SF Chronicle looks at the border fence issue
The San Francisco Chronicle took a solid, detailed look at the current border fence proposals in a story this past weekend:
A proposal to build a double set of steel walls with floodlights, surveillance cameras and motion detectors along one-third of the U.S.-Mexican border heads to the Senate next month after winning overwhelming support in the House.
The wall would be intended to prevent illegal immigrants and potential terrorists from hiking across the southern border into the United States. It would run along five segments of the 1,952-mile border that now experience the most illegal crossings.
The plan already has roiled diplomatic relations with Mexico. Leaders in American border communities are saying it will damage local economies and the environment.
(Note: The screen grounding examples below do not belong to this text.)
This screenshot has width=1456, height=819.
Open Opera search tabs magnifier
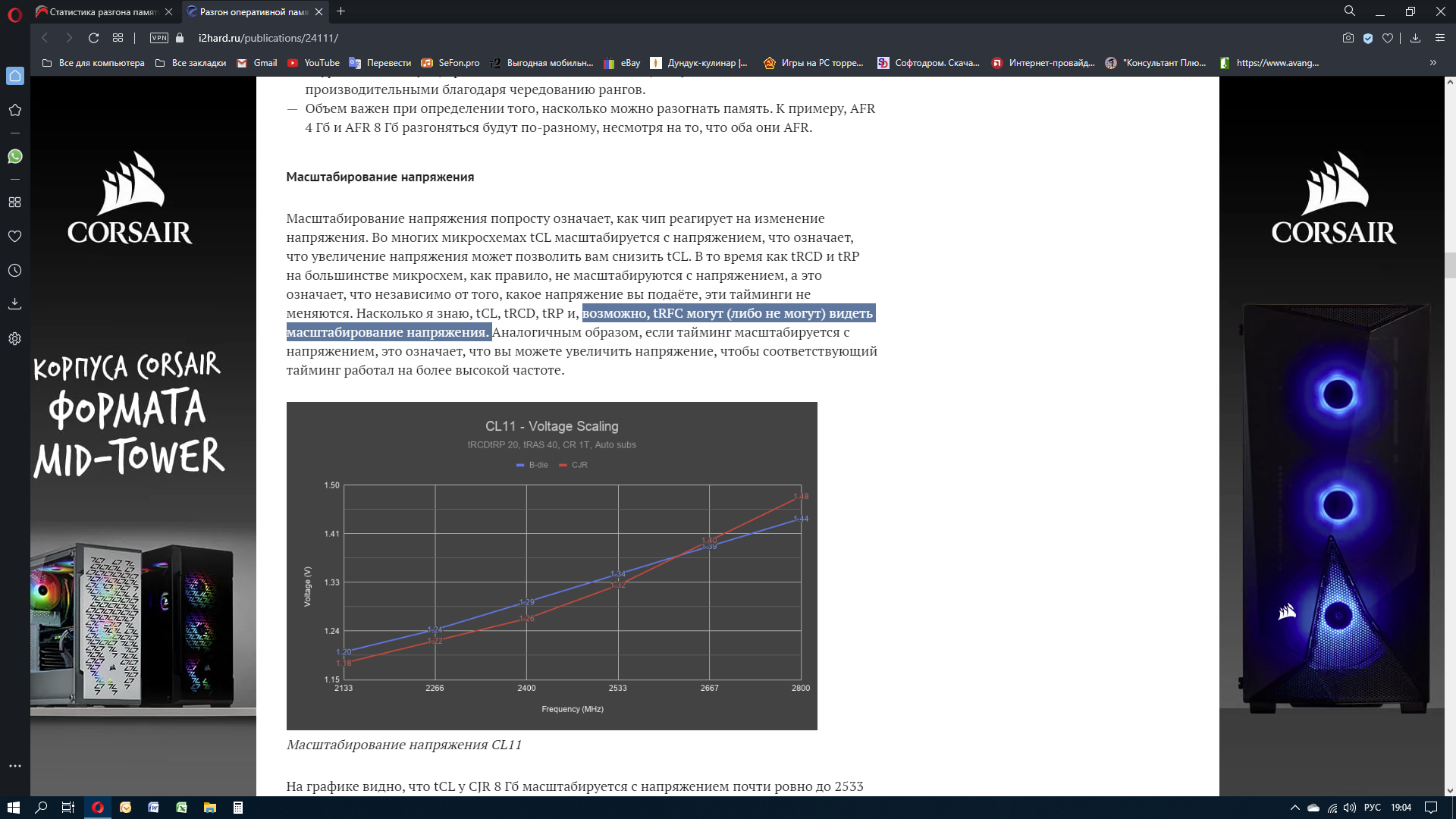(x=1349, y=11)
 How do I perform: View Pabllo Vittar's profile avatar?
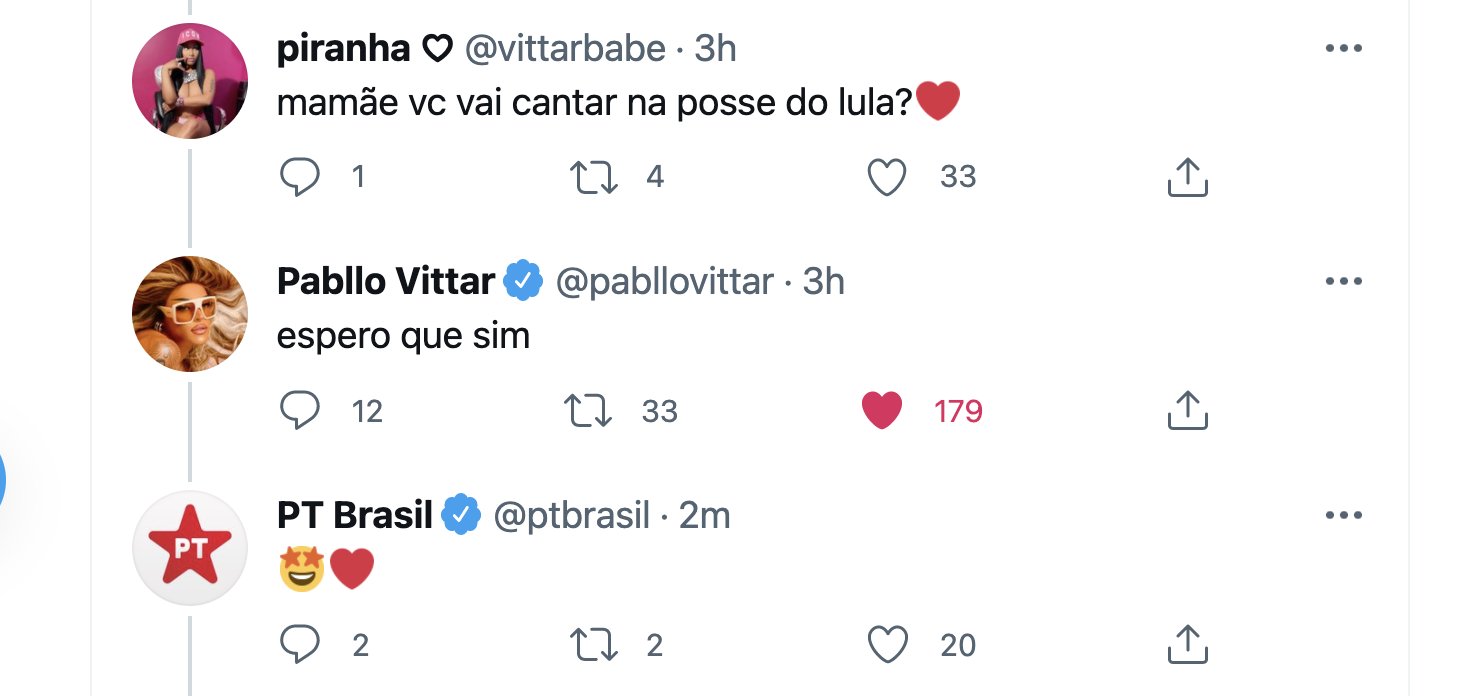click(190, 314)
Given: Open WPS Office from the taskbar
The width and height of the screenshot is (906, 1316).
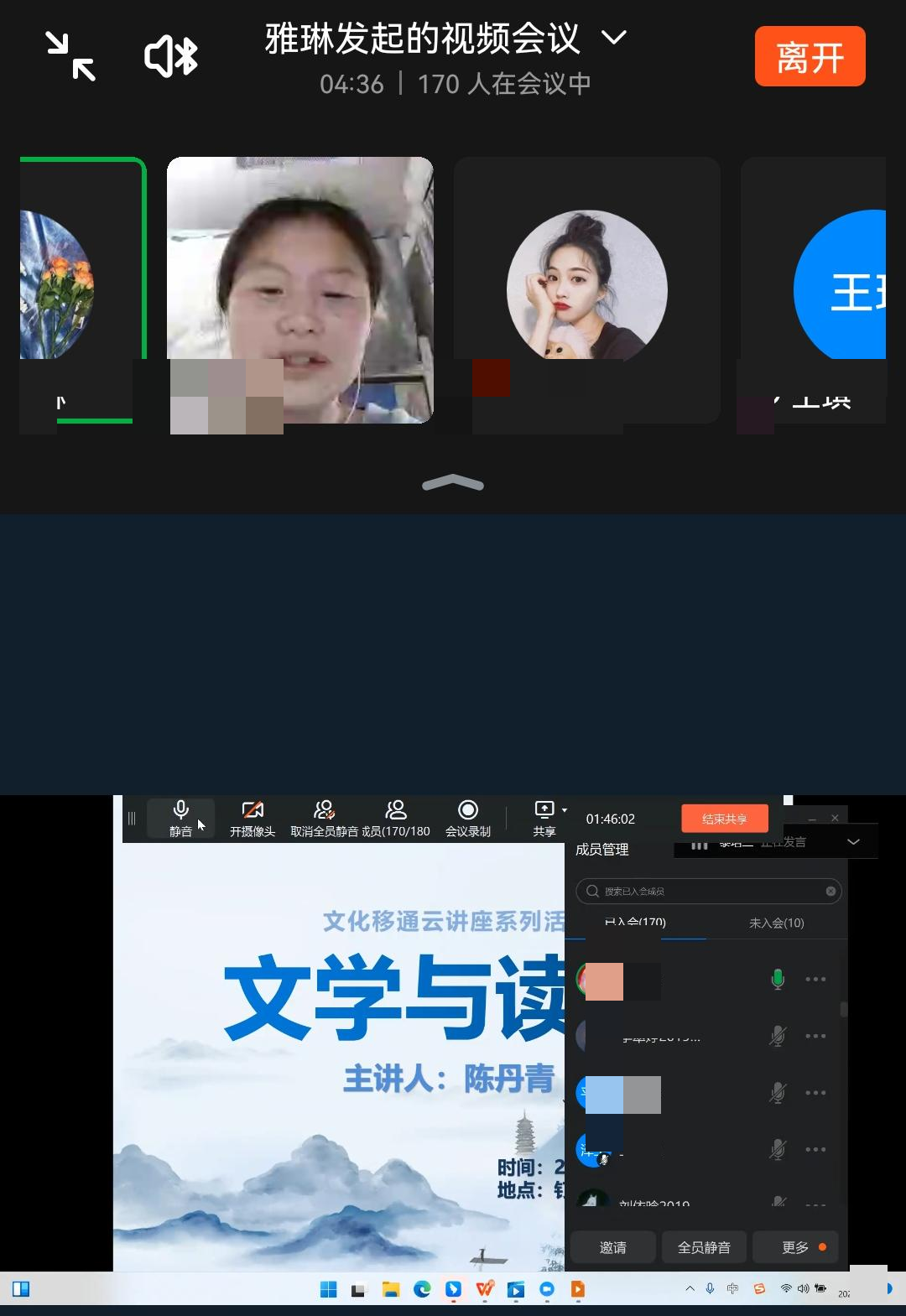Looking at the screenshot, I should [485, 1289].
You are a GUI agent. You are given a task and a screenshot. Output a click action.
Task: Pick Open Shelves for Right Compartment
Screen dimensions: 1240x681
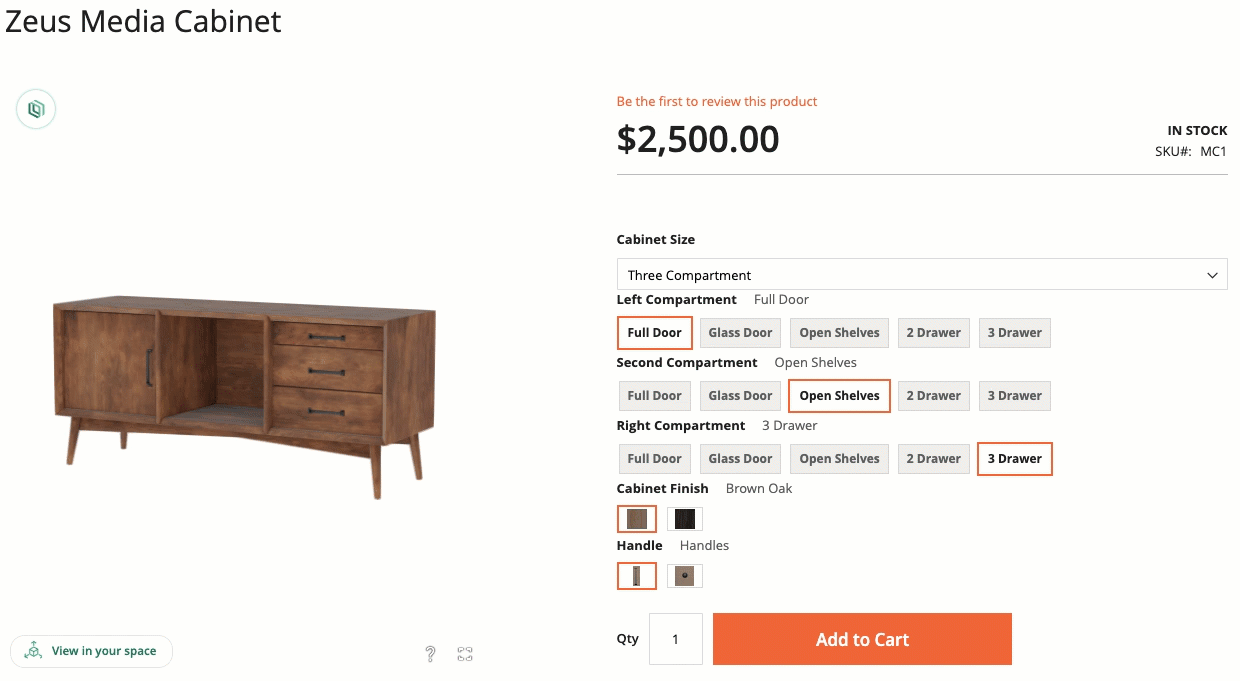[839, 459]
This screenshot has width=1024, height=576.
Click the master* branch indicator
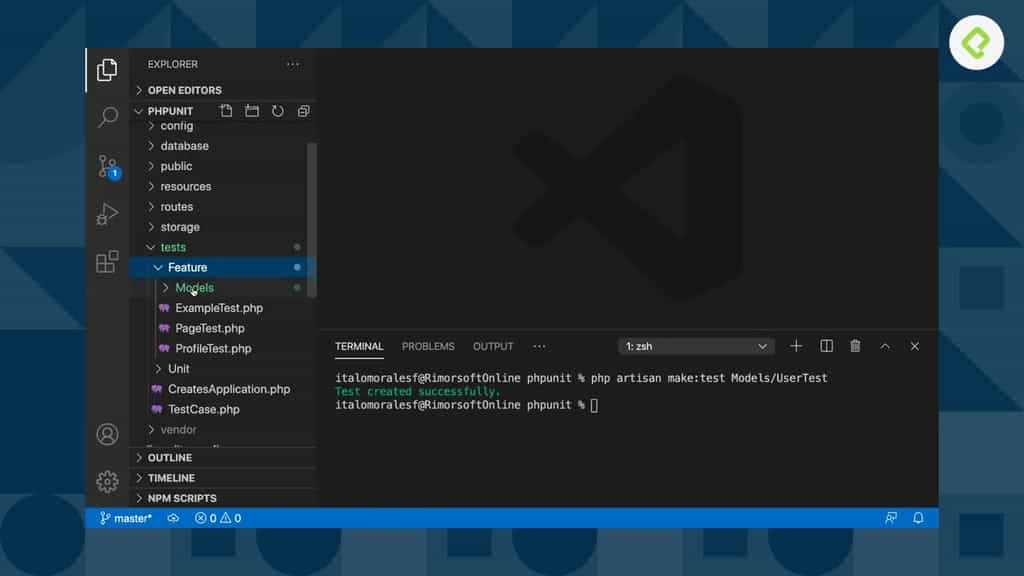click(126, 518)
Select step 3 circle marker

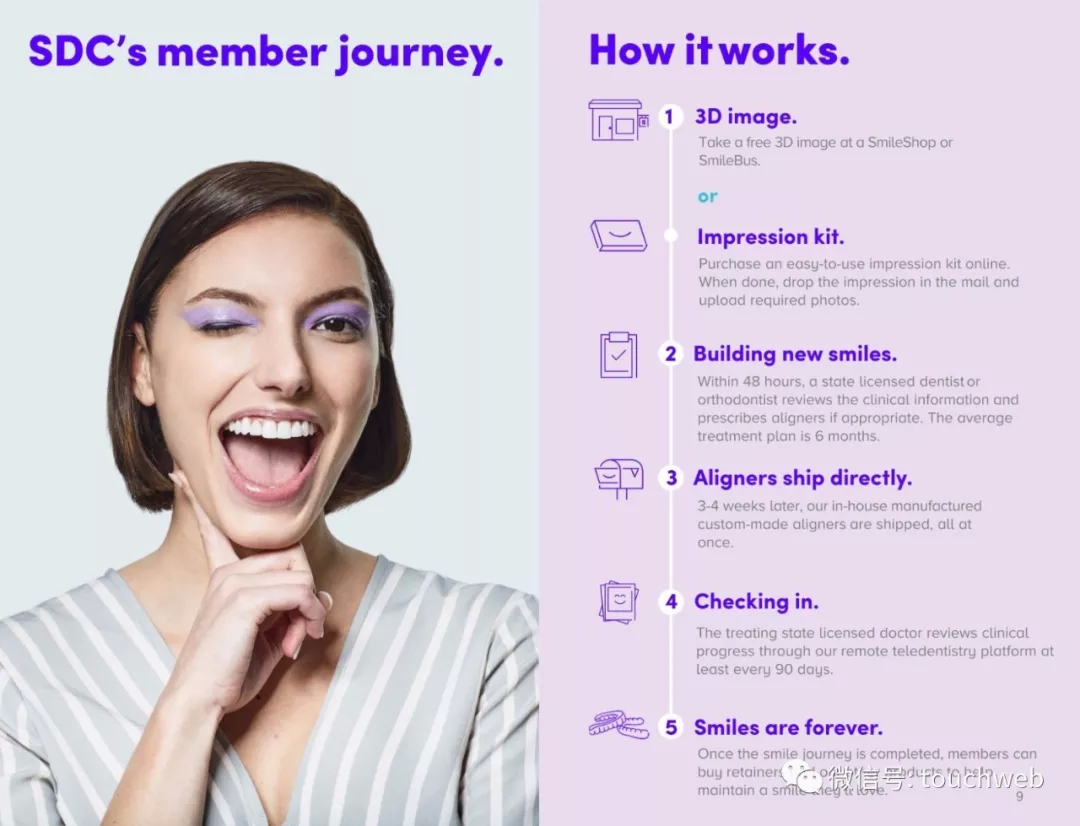click(x=671, y=477)
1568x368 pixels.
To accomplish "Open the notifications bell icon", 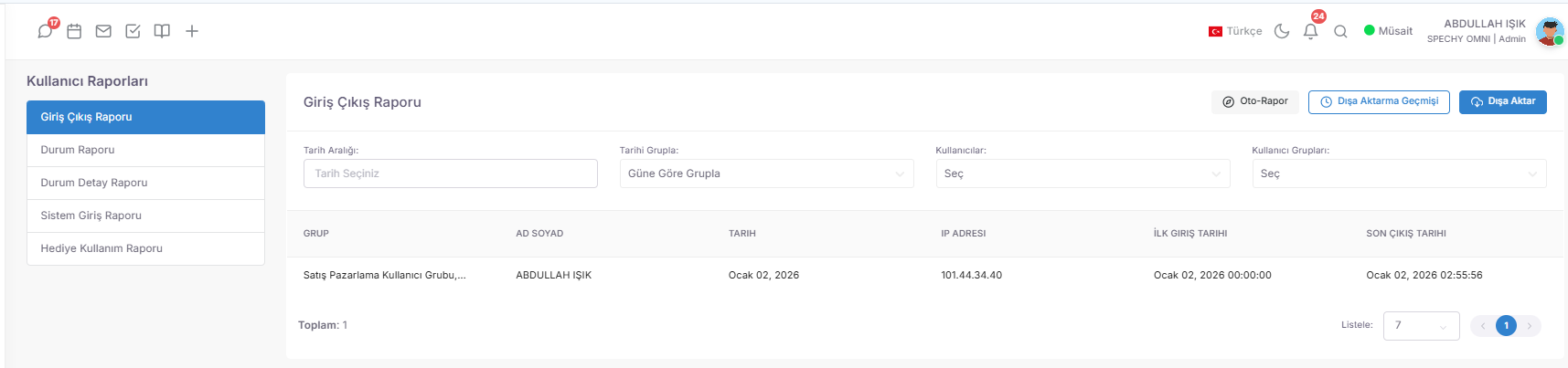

And immigration experts say that — at a cost of at least $2.2 billion — the 700-mile wall would be an expensive boondoggle.
Back in early January I indicated my tentative acceptance of the idea of a border fence, subject to the simultaneous adoption of a guest worker program (or another program that promotes legal work in vital sectors) AND a clearer understanding that costs could be kept in the $2m-$3m/mile range. The statistics above are at the very high end of my cost comfort level, and worrisome given the overruns on the San Diego fence. Before making any funding commitments, Congress needs to get a better handle on the actual expected costs of any border fence: there have been too many numbers thrown around willy-nilly in this discussion in the past few months. Without a solid baseline cost assessment, taxpayer funds will be unnecessarily put at risk.
This paragraph was also interesting:
Among those hurt most by illegal immigration are members of the Tohono O’odham Indian tribe, whose desert land stretches along 70 miles of the Arizona-Mexico border. But tribal leaders don’t want their land to be fenced, as proposed under the Sensenbrenner bill, because that would prevent Indian people and wildlife from crossing the border as they are accustomed to. “We need the Border Patrol, but we have to balance that with respecting the sovereignty of our nation, our land and our people,” tribal Chairwoman Vivian Juan-Saunders said in an interview last year. “It’s a sensitive balancing act.”
These are very valid concerns by the Tohono O’odham, and there’s no easy answer to the question of what to do in this case of clashing sovereignties.